Reproduce each entry exactly as written.

Material supplied section start

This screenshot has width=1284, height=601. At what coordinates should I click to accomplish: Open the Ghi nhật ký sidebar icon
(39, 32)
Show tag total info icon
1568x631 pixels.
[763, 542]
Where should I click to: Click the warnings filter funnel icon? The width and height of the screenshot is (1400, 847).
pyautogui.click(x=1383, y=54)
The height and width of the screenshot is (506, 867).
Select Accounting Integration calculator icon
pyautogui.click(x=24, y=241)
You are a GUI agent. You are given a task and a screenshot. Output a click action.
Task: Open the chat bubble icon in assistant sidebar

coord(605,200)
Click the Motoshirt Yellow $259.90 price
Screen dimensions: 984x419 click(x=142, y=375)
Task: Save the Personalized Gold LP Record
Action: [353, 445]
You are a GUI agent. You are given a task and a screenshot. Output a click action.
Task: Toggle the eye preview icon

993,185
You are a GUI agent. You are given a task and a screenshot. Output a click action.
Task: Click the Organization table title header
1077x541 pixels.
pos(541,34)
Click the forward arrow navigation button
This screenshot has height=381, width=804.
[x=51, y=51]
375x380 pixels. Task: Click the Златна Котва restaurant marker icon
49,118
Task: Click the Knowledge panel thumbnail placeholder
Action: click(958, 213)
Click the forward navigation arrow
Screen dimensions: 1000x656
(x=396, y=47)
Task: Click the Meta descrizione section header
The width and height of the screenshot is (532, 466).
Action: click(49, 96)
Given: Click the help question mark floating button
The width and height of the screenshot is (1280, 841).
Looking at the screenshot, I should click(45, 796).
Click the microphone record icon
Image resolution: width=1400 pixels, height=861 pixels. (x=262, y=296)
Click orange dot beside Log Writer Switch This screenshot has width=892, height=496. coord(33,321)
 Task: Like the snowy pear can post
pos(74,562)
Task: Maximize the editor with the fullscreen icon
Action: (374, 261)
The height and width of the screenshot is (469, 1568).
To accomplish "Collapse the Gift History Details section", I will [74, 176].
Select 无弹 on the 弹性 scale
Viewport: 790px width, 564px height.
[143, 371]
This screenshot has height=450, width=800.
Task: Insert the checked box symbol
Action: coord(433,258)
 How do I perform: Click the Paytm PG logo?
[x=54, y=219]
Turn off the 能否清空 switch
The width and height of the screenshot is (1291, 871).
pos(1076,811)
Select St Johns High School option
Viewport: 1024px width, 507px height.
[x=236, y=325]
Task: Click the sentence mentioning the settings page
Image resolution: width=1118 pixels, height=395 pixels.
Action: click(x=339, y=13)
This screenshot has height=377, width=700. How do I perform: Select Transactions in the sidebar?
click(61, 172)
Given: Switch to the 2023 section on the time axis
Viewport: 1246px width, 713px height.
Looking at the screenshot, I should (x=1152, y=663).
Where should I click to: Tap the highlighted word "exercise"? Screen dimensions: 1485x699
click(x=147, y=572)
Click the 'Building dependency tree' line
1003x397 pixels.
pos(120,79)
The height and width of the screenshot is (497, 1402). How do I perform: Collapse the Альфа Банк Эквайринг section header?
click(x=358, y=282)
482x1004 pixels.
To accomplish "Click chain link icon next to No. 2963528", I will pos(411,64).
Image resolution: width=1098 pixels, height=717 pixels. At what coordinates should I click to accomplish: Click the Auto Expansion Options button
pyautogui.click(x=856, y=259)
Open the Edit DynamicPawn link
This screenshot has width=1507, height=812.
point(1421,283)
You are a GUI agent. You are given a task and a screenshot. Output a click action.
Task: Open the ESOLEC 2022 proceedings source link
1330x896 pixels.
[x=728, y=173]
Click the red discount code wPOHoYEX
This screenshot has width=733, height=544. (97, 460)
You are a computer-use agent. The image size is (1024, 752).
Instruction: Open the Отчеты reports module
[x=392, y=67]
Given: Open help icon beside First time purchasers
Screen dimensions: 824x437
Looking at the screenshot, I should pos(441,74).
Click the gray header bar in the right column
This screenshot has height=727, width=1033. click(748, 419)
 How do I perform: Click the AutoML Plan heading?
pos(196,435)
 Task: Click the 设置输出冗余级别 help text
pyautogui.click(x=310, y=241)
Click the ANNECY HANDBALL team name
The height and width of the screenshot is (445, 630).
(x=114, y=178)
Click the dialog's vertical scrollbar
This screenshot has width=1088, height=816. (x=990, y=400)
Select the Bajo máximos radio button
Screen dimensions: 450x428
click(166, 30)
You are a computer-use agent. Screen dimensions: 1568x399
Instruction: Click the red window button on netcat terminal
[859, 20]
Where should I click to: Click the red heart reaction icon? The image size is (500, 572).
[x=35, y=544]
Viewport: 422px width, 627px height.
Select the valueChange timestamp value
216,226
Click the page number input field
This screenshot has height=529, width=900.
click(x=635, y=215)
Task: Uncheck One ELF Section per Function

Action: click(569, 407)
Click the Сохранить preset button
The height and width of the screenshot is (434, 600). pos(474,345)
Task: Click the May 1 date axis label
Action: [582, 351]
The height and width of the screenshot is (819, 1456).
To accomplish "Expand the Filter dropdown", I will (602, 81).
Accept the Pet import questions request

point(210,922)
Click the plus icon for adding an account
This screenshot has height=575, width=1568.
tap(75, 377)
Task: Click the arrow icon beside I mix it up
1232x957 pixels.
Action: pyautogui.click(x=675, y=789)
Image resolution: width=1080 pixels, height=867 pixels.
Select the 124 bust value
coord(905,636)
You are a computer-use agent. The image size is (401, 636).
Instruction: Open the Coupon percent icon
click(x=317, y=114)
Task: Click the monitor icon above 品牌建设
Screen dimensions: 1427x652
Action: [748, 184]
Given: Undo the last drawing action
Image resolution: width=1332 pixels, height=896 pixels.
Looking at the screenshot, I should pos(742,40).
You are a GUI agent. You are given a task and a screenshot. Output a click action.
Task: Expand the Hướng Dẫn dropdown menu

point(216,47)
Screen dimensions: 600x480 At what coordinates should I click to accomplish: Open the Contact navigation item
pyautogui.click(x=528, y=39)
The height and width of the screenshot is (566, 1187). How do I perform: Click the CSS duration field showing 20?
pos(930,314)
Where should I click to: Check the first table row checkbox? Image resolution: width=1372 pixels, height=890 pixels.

Material supplied section end

> _Solution for this exercise_:
This screenshot has width=1284, height=601. At what coordinates should I click to accomplish: Open the Ghi nhật ký sidebar icon
(39, 32)
Show tag total info icon
1568x631 pixels.
[763, 542]
Where should I click to: Click the warnings filter funnel icon? The width and height of the screenshot is (1400, 847).
pyautogui.click(x=1383, y=54)
The height and width of the screenshot is (506, 867).
Select Accounting Integration calculator icon
pyautogui.click(x=24, y=241)
You are a GUI agent. You are given a task and a screenshot. Output a click action.
Task: Open the chat bubble icon in assistant sidebar

coord(605,200)
Click the Motoshirt Yellow $259.90 price
Screen dimensions: 984x419 click(x=142, y=375)
Task: Save the Personalized Gold LP Record
Action: [353, 445]
You are a GUI agent. You are given a task and a screenshot. Output a click action.
Task: Toggle the eye preview icon

993,185
You are a GUI agent. You are given a task and a screenshot. Output a click action.
Task: Click the Organization table title header
1077x541 pixels.
pos(541,34)
Click the forward arrow navigation button
This screenshot has height=381, width=804.
[x=51, y=51]
375x380 pixels. Task: Click the Златна Котва restaurant marker icon
49,118
Task: Click the Knowledge panel thumbnail placeholder
Action: click(958, 213)
Click the forward navigation arrow
Screen dimensions: 1000x656
(x=396, y=47)
Task: Click the Meta descrizione section header
The width and height of the screenshot is (532, 466).
Action: click(49, 96)
Given: Click the help question mark floating button
The width and height of the screenshot is (1280, 841).
Looking at the screenshot, I should click(45, 796).
Click the microphone record icon
Image resolution: width=1400 pixels, height=861 pixels. (x=262, y=296)
Click orange dot beside Log Writer Switch This screenshot has width=892, height=496. coord(33,321)
 Task: Like the snowy pear can post
pos(74,562)
Task: Maximize the editor with the fullscreen icon
Action: (374, 261)
The height and width of the screenshot is (469, 1568).
To accomplish "Collapse the Gift History Details section", I will [74, 176].
Select 无弹 on the 弹性 scale
Viewport: 790px width, 564px height.
[143, 371]
This screenshot has height=450, width=800.
Task: Insert the checked box symbol
Action: coord(433,258)
 How do I perform: Click the Paytm PG logo?
[x=54, y=219]
Turn off the 能否清空 switch
The width and height of the screenshot is (1291, 871).
pos(1076,811)
Select St Johns High School option
Viewport: 1024px width, 507px height.
[x=236, y=325]
Task: Click the sentence mentioning the settings page
Image resolution: width=1118 pixels, height=395 pixels.
Action: click(x=339, y=13)
This screenshot has height=377, width=700. How do I perform: Select Transactions in the sidebar?
click(61, 172)
Given: Switch to the 2023 section on the time axis
Viewport: 1246px width, 713px height.
Looking at the screenshot, I should (x=1152, y=663).
Where should I click to: Tap the highlighted word "exercise"? Screen dimensions: 1485x699
click(x=147, y=572)
Click the 'Building dependency tree' line
1003x397 pixels.
pos(120,79)
The height and width of the screenshot is (497, 1402). How do I perform: Collapse the Альфа Банк Эквайринг section header?
click(x=358, y=282)
482x1004 pixels.
To accomplish "Click chain link icon next to No. 2963528", I will pos(411,64).
Image resolution: width=1098 pixels, height=717 pixels. At what coordinates should I click to accomplish: Click the Auto Expansion Options button
pyautogui.click(x=856, y=259)
Open the Edit DynamicPawn link
This screenshot has width=1507, height=812.
point(1421,283)
You are a GUI agent. You are given a task and a screenshot. Output a click action.
Task: Open the ESOLEC 2022 proceedings source link
1330x896 pixels.
[x=728, y=173]
Click the red discount code wPOHoYEX
This screenshot has width=733, height=544. (97, 460)
You are a computer-use agent. The image size is (1024, 752).
Instruction: Open the Отчеты reports module
[x=392, y=67]
Given: Open help icon beside First time purchasers
Screen dimensions: 824x437
Looking at the screenshot, I should pos(441,74).
Click the gray header bar in the right column
This screenshot has height=727, width=1033. click(748, 419)
 How do I perform: Click the AutoML Plan heading?
pos(196,435)
 Task: Click the 设置输出冗余级别 help text
pyautogui.click(x=310, y=241)
Click the ANNECY HANDBALL team name
The height and width of the screenshot is (445, 630).
(x=114, y=178)
Click the dialog's vertical scrollbar
This screenshot has width=1088, height=816. (x=990, y=400)
Select the Bajo máximos radio button
Screen dimensions: 450x428
click(166, 30)
You are a computer-use agent. Screen dimensions: 1568x399
Instruction: Click the red window button on netcat terminal
[859, 20]
Where should I click to: Click the red heart reaction icon? The image size is (500, 572).
[x=35, y=544]
Viewport: 422px width, 627px height.
Select the valueChange timestamp value
216,226
Click the page number input field
This screenshot has height=529, width=900.
click(x=635, y=215)
Task: Uncheck One ELF Section per Function

Action: click(569, 407)
Click the Сохранить preset button
The height and width of the screenshot is (434, 600). pos(474,345)
Task: Click the May 1 date axis label
Action: [582, 351]
The height and width of the screenshot is (819, 1456).
To accomplish "Expand the Filter dropdown", I will (602, 81).
Accept the Pet import questions request

point(210,922)
Click the plus icon for adding an account
This screenshot has height=575, width=1568.
tap(75, 377)
Task: Click the arrow icon beside I mix it up
1232x957 pixels.
Action: pyautogui.click(x=675, y=789)
Image resolution: width=1080 pixels, height=867 pixels.
Select the 124 bust value
coord(905,636)
You are a computer-use agent. The image size is (401, 636).
Instruction: Open the Coupon percent icon
click(x=317, y=114)
Task: Click the monitor icon above 品牌建设
Screen dimensions: 1427x652
Action: [748, 184]
Given: Undo the last drawing action
Image resolution: width=1332 pixels, height=896 pixels.
Looking at the screenshot, I should pos(742,40).
You are a GUI agent. You are given a task and a screenshot. Output a click action.
Task: Expand the Hướng Dẫn dropdown menu

point(216,47)
Screen dimensions: 600x480 At what coordinates should I click to accomplish: Open the Contact navigation item
pyautogui.click(x=528, y=39)
The height and width of the screenshot is (566, 1187). How do I perform: Click the CSS duration field showing 20?
pos(930,314)
Where should I click to: Check the first table row checkbox? Image resolution: width=1372 pixels, height=890 pixels.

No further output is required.